Open Source

The Cathedral and the Bazaar Were Both Wrong

Eric Raymond’s famous essay framed the choice in software development as between the cathedral (top-down, closed, planned) and the bazaar (bottom-up, open, emergent). It was a useful metaphor in 1997. It’s misleading now, because it suggests open source is primarily a development methodology. It isn’t. It’s an epistemological position.

Open source is the assertion that knowledge should be verifiable. That’s it. Everything else — the community, the collaboration, the cost savings, the innovation — is downstream of that single claim.

The Epistemology of Code

Proprietary software asks you to trust without verification. Trust that the code does what it claims. Trust that it doesn’t do what it doesn’t claim. Trust that the company’s incentives are aligned with yours. Trust that the binary you downloaded corresponds to the source code that was audited (if it was audited at all).

This is faith, not knowledge. You believe the software works correctly. You believe it respects your privacy. You believe it hasn’t been compromised. And for most software, most of the time, your belief is probably justified. But “probably justified belief” is not the same as knowledge, and the distinction matters precisely in the cases where it matters most — security, privacy, financial systems, voting infrastructure, anything where the consequences of misplaced trust are catastrophic.

Open source eliminates the need for faith by making verification possible. Not mandatory — most people never read the source code of the software they use — but possible. The option to verify changes everything, even if you never exercise it, because it means someone can verify, and that someone’s verification benefits everyone.

The Economics Nobody Talks About

The open source movement has an uncomfortable relationship with economics. The early rhetoric was quasi-utopian: software wants to be free, sharing is caring, the community will provide. This was naive, and the naivety had consequences.

The reality: open source software powers virtually the entire internet, generates trillions of dollars in value, and the people who write it are frequently unpaid, burned out, and exploited. The Log4j vulnerability in 2021 — which affected virtually every Java application on Earth — was maintained by two volunteers in their spare time. The infrastructure of the digital economy depends on the unpaid labor of people who are, functionally, subsidizing trillion-dollar corporations with their free time.

This isn’t a failure of open source. It’s a failure of the economic systems surrounding it. The code is open. The value capture is closed. Companies extract enormous value from open source software and return almost nothing to the people who create it.

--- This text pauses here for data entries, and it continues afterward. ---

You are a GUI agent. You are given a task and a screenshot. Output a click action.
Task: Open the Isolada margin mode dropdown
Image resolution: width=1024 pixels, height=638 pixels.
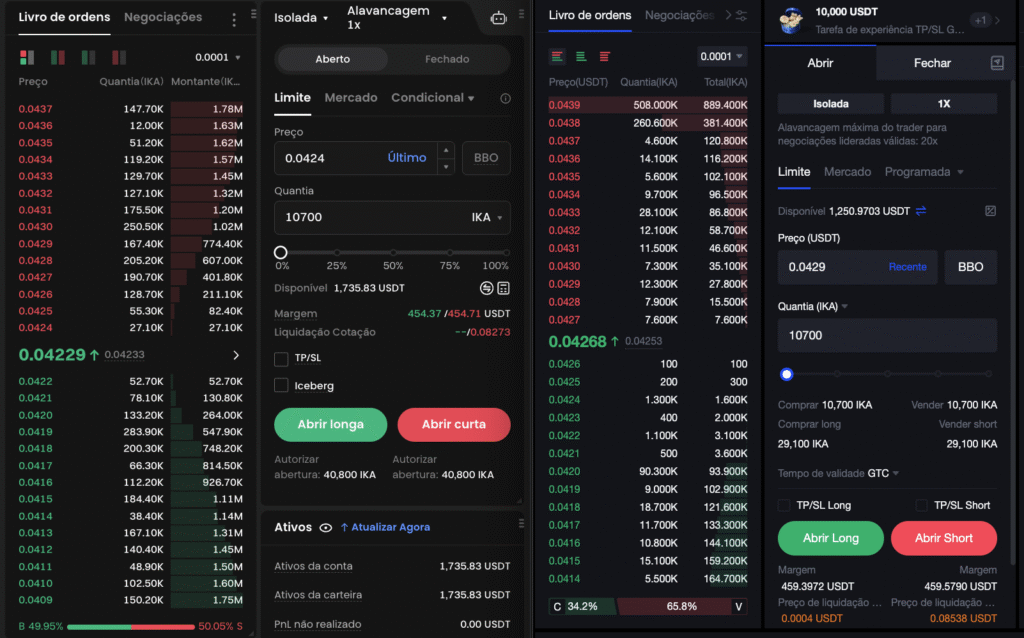301,18
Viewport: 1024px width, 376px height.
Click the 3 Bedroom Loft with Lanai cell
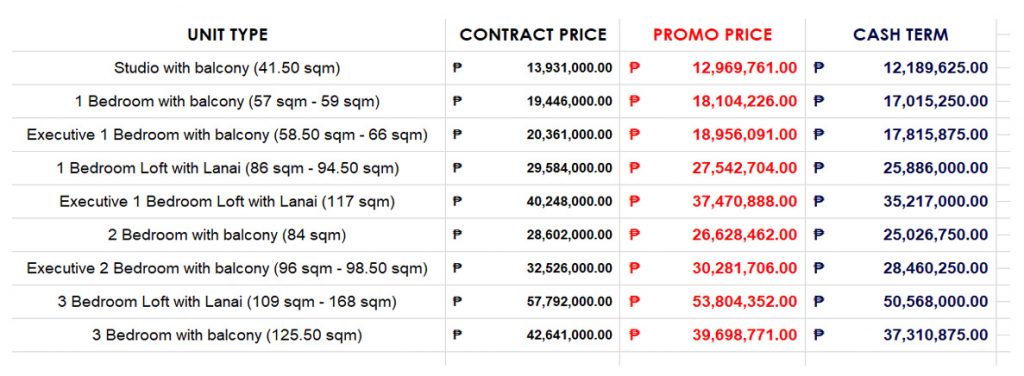click(x=227, y=302)
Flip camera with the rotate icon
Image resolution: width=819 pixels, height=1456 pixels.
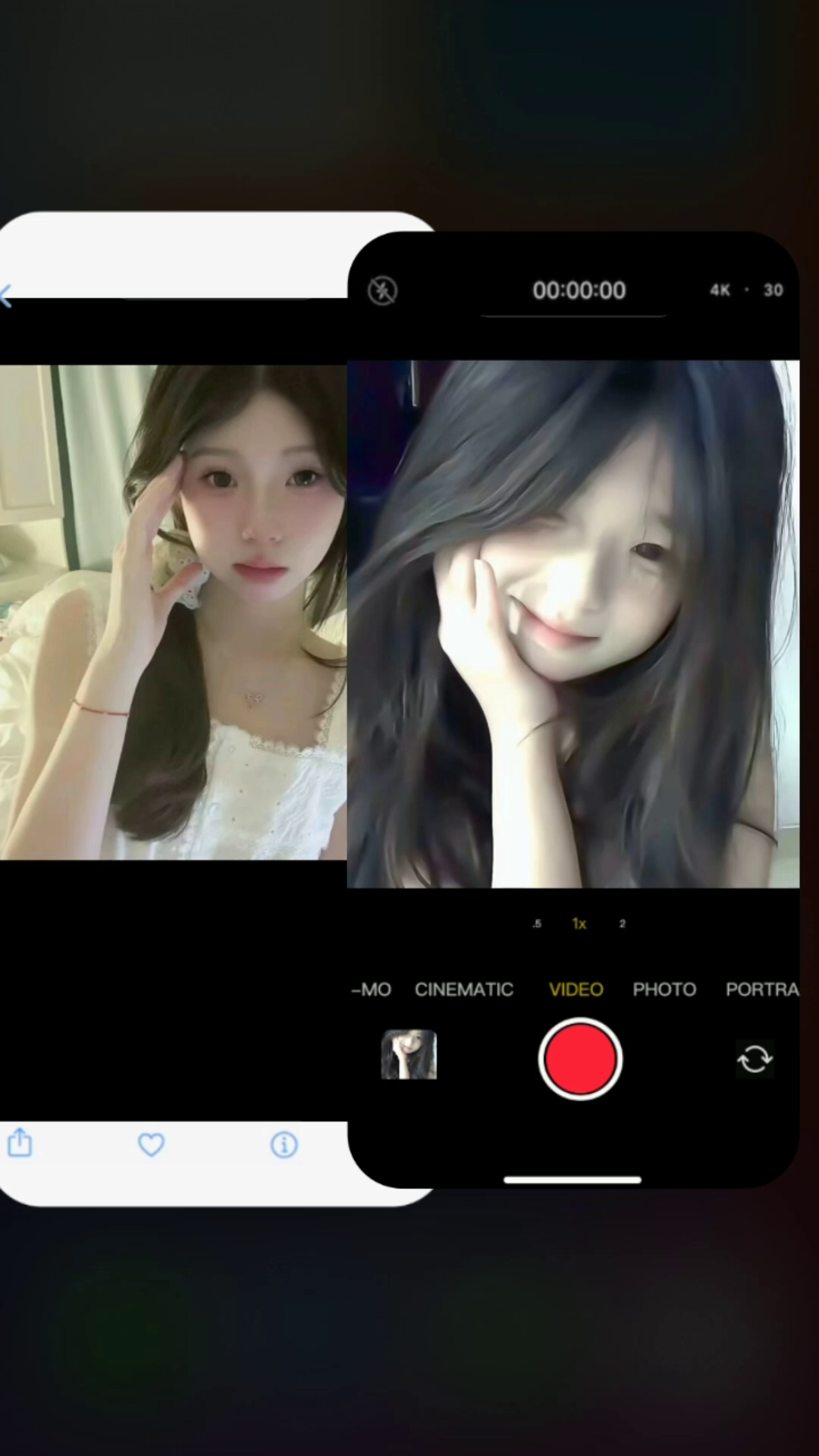(x=755, y=1059)
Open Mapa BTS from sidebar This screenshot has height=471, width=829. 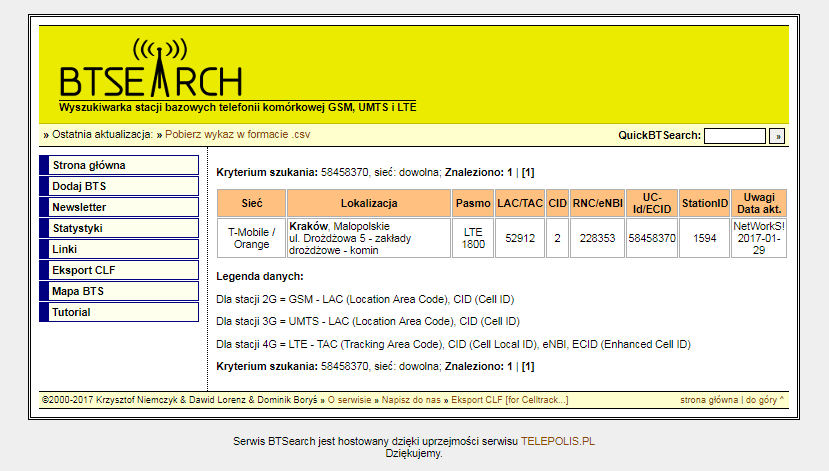[x=119, y=291]
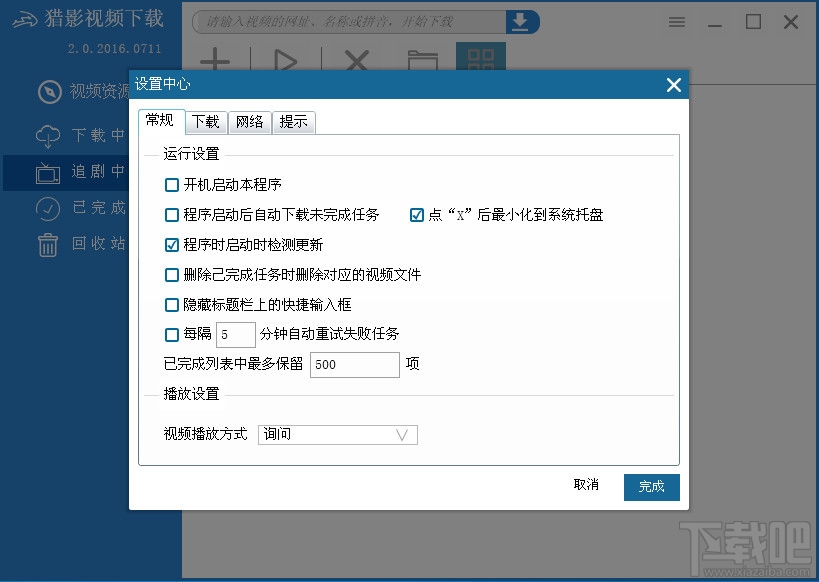Image resolution: width=819 pixels, height=582 pixels.
Task: Open the 提示 settings tab
Action: pyautogui.click(x=293, y=122)
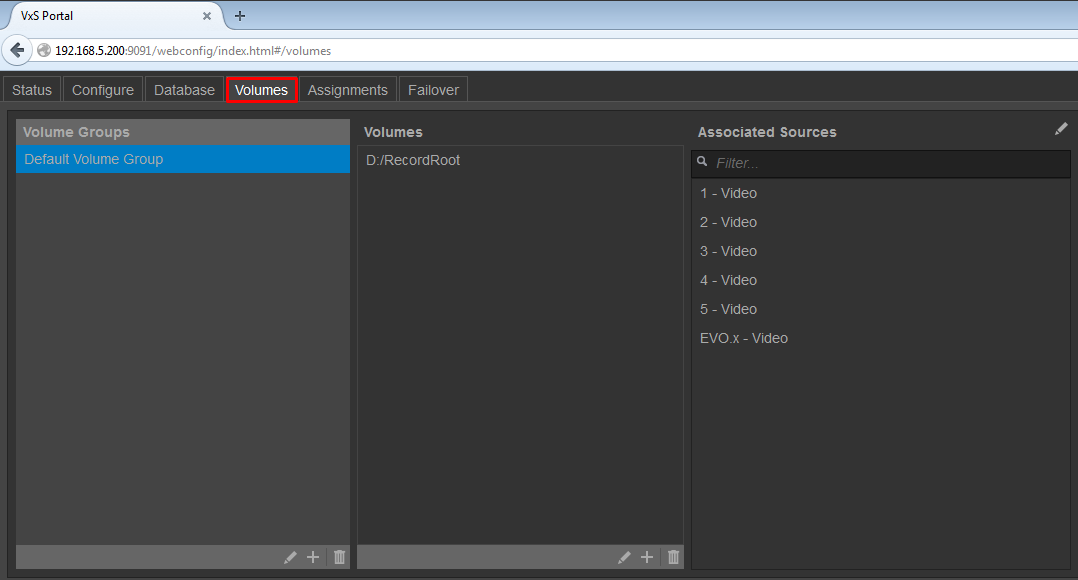Select the D:/RecordRoot volume
This screenshot has width=1078, height=580.
(x=413, y=159)
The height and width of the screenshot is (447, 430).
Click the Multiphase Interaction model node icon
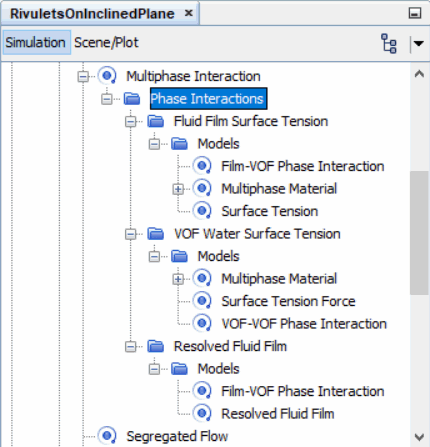coord(107,76)
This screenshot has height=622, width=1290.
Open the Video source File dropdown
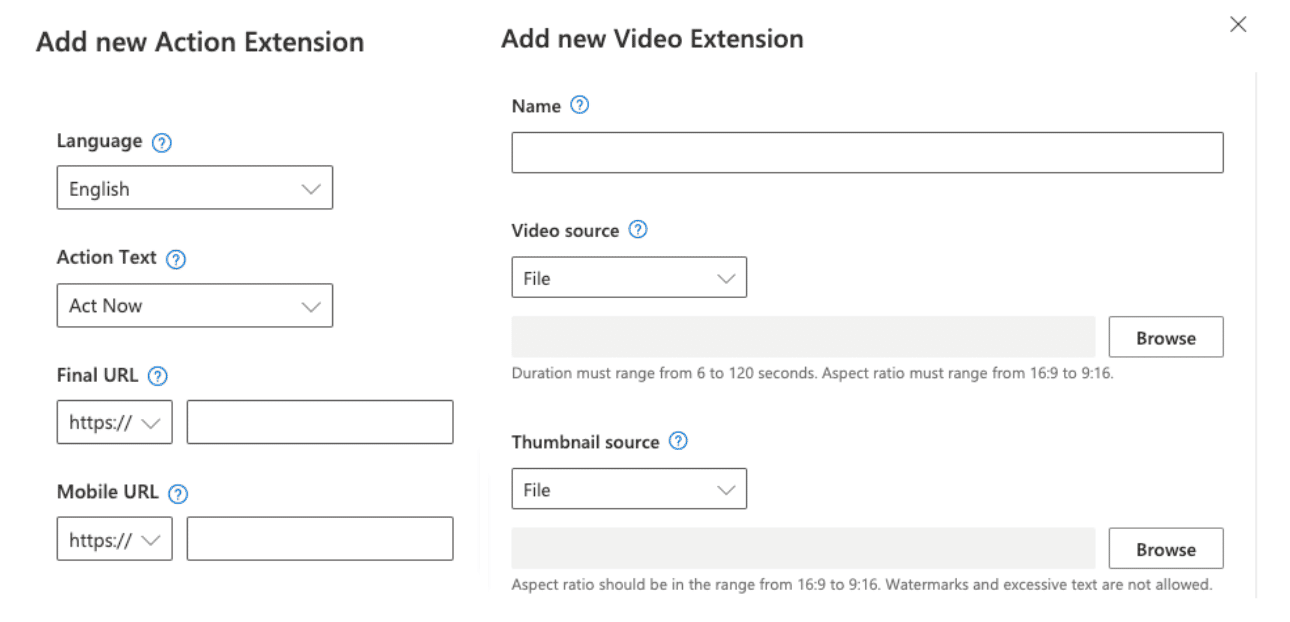pos(628,278)
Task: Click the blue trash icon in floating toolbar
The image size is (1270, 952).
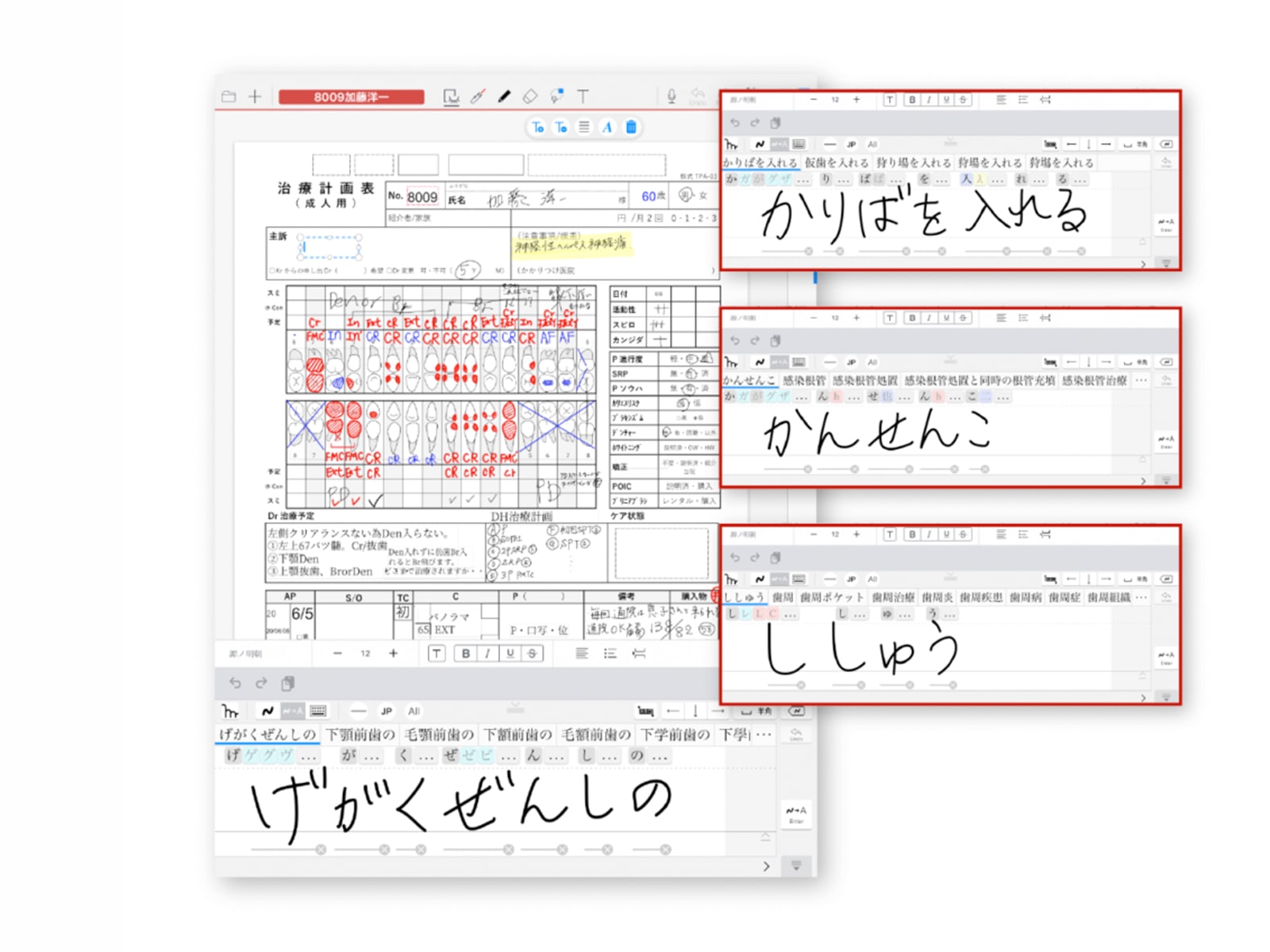Action: [x=631, y=127]
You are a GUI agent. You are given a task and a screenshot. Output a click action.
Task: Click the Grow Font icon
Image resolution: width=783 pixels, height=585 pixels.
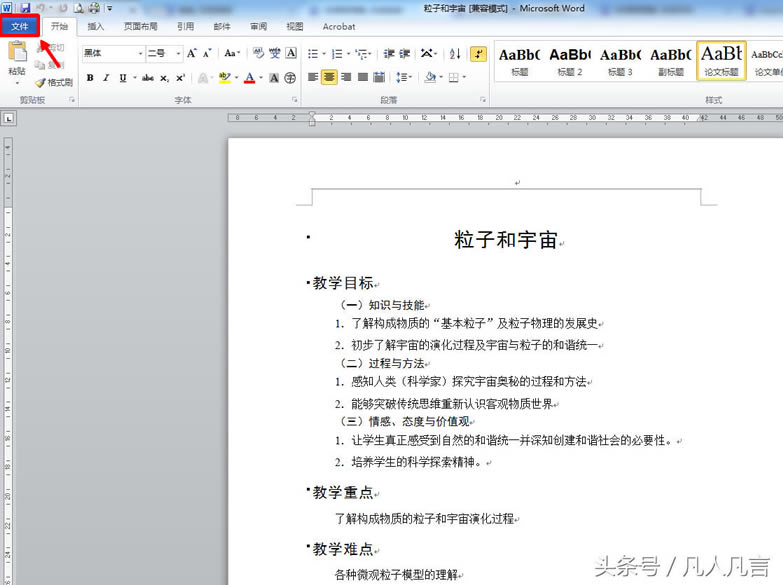pyautogui.click(x=192, y=54)
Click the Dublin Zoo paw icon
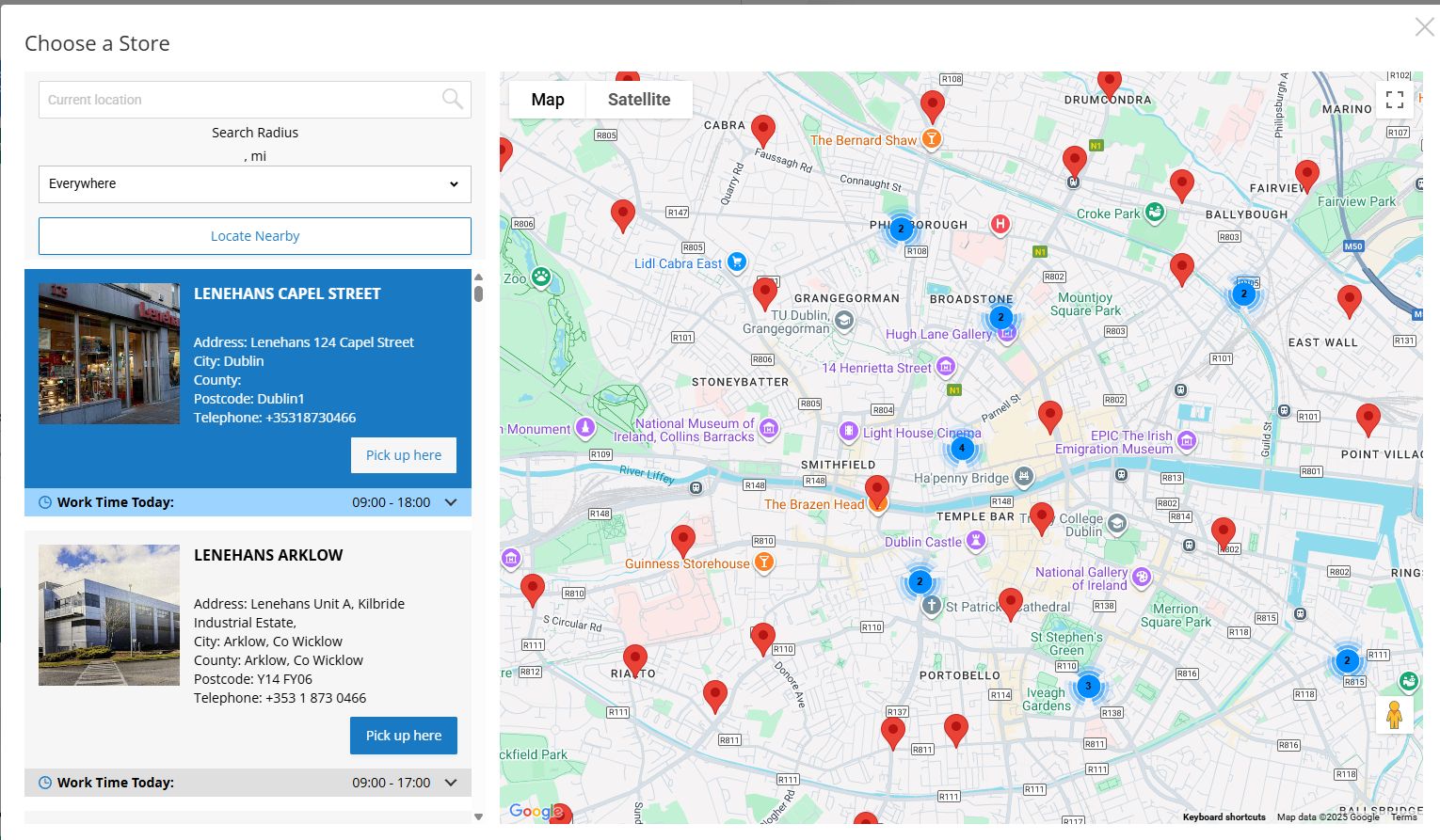This screenshot has height=840, width=1440. (x=541, y=277)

The solution isn’t to close the source. The solution is to build economic systems that properly reward open contribution — and that’s a much harder problem than the open source movement initially acknowledged.

Openness as Resistance

Beyond epistemology and economics, open source has a political dimension that becomes clearer every year: it is a form of resistance to the concentration of technological power.

When software is proprietary, the company that owns it has leverage over everyone who depends on it. They can change the terms. They can raise the price. They can discontinue the product. They can be acquired by someone whose interests conflict with yours. They can be compelled by a government to add backdoors. Every dependency on proprietary software is a potential point of coercion.

Open source eliminates this leverage. If the maintainer abandons the project, you can fork it. If they take it in a direction you disagree with, you can fork it. If they’re acquired by a hostile entity, you can fork it. The right to fork is the right to exit, and the right to exit is the foundation of all negotiating power.

This is why open source matters most not for the software that works well, but for the software that must work well — infrastructure, protocols, security tools, anything where a single point of failure could be catastrophic. For these systems, “trust us” is not an acceptable architecture. Verifiability is not a nice-to-have. It is a structural requirement for a society that wants to remain free.

The Unfinished Revolution

Open source won the technical argument decades ago. The remaining arguments are social and economic: how do we sustain the people who create open source software? How do we prevent open-washing — companies that use the language of openness to capture the benefits while externalizing the costs? How do we extend the principles of openness beyond software to data, to algorithms, to AI models?

These questions don’t have clean answers yet. But the direction is clear: the more critical a system is to human flourishing, the more important it is that the system be open, verifiable, and forkable. The alternative — a world where the most important systems are black boxes controlled by entities whose interests may not align with ours — is not just undesirable. It’s dangerous.